Kill Switch is a 2008 action thriller film starring Steven Seagal and directed by Jeff F. King. Steven Seagal plays Detective Jacob King, a tough cop with a reputation for violent street-justice methods. King investigates murders in Memphis, Tennessee, perpetrated by a serial killer known as Lazerus. The film is also notable for featuring one of the last roles of Isaac Hayes.

==Plot==
Jacob King is a police officer in Memphis, Tennessee, whose brutal methods have gained him a legendary reputation among his colleagues. Seemingly indifferent to the fact his twin brother was murdered in front of him as a child, King investigates a series of brutal killings, most involving young, attractive women. The murderer, Lazerus, leaves cryptic, astrological clues at the crime scenes. At the same time, another murderer, Billy Joe Hill (Mark Collie), is killing women. King finds him and kicks him out a window (which is shown repeatedly), after which Hill seeks revenge by murdering Celine (Karyn Michelle Baltzer), whom he believes to be King's girlfriend.

King goes on a brutal rampage through the Memphis underworld with the assistance of his partner, Detective Storm Anderson (Chris Thomas King) and the coroner (Isaac Hayes). King meets FBI agent Frankie Miller (Holly Dignard) but dislikes her because she does not approve of his methods. Lazerus attempts to frame King for the murder of a blonde barmaid, and Miller believes the frame and begins to pursue King. Meanwhile, King locates Lazerus and fights him, using a ball-peen hammer to break every bone in his body. He then goes after Billy Joe Hill and kills him after finding Celine dead.
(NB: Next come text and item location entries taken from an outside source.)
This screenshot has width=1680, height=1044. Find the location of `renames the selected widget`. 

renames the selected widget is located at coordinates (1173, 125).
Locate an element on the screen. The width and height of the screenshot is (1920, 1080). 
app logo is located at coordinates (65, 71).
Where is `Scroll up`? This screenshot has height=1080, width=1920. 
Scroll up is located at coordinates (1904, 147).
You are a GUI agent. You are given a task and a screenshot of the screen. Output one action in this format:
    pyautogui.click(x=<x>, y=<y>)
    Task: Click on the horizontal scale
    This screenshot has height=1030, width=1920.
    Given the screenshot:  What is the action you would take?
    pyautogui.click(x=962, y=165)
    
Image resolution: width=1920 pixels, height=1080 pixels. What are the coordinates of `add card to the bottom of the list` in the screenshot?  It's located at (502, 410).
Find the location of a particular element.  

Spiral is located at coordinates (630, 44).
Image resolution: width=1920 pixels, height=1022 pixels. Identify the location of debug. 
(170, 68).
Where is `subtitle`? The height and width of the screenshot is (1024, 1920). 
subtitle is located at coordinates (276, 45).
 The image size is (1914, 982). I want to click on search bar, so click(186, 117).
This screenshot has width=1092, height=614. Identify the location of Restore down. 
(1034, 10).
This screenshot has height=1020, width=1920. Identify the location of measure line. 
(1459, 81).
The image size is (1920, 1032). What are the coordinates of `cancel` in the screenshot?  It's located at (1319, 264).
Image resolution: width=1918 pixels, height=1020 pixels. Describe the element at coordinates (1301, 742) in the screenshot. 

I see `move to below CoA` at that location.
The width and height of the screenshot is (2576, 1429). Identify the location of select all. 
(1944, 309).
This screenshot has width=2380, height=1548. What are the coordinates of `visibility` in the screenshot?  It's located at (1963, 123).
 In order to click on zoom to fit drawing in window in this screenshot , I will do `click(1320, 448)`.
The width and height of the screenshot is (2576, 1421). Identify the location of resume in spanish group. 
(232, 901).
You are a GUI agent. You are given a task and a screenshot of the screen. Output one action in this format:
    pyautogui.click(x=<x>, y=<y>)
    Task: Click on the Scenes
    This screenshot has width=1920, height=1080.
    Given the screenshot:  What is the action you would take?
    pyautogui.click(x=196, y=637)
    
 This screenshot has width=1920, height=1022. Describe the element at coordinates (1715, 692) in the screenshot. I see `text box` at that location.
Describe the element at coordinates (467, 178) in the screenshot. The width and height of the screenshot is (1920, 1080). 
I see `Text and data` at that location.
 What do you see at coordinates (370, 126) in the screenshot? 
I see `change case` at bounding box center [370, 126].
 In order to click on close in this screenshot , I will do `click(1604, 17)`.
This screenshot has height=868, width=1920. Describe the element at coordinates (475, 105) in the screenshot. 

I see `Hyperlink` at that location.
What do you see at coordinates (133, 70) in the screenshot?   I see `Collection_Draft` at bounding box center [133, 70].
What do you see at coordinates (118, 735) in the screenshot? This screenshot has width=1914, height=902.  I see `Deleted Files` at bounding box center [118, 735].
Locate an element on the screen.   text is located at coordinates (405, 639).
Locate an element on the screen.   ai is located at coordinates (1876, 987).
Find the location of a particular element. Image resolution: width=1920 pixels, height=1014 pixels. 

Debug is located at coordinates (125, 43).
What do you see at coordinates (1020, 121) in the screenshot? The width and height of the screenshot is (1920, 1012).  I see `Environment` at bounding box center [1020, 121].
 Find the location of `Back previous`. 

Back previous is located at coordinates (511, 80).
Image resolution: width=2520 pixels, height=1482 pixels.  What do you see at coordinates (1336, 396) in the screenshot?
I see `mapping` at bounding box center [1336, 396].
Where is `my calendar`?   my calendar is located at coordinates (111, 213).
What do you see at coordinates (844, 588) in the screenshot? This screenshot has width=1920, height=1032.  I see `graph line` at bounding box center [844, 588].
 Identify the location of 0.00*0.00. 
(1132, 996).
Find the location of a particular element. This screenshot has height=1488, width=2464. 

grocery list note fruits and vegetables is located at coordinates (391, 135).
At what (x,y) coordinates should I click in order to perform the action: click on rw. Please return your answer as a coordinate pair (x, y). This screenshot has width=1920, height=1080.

King then chooses to exit the scene, leaving Anderson a note explaining he is quitting because no one likes his style of justice.

The final scene shows King returning to what appears to be his Russian wife and family.

==Cast==
- Steven Seagal as Detective Jacob King
- Holly Dignard as FBI Agent Frankie Miller
- Karyn Michelle Baltzer as Celine
- Chris Thomas King as Detective Storm Anderson
- Philip Granger as Captain Jensen
- Jerry Rector as CDLU Lawyer
- Isaac Hayes as Coroner
- Michael Filipowich as Lazerus Jones
- Mark Collie as Billy Joe Hill

==Theatrical release==
The film later received theatrical distribution exclusively in the UAE in 2009.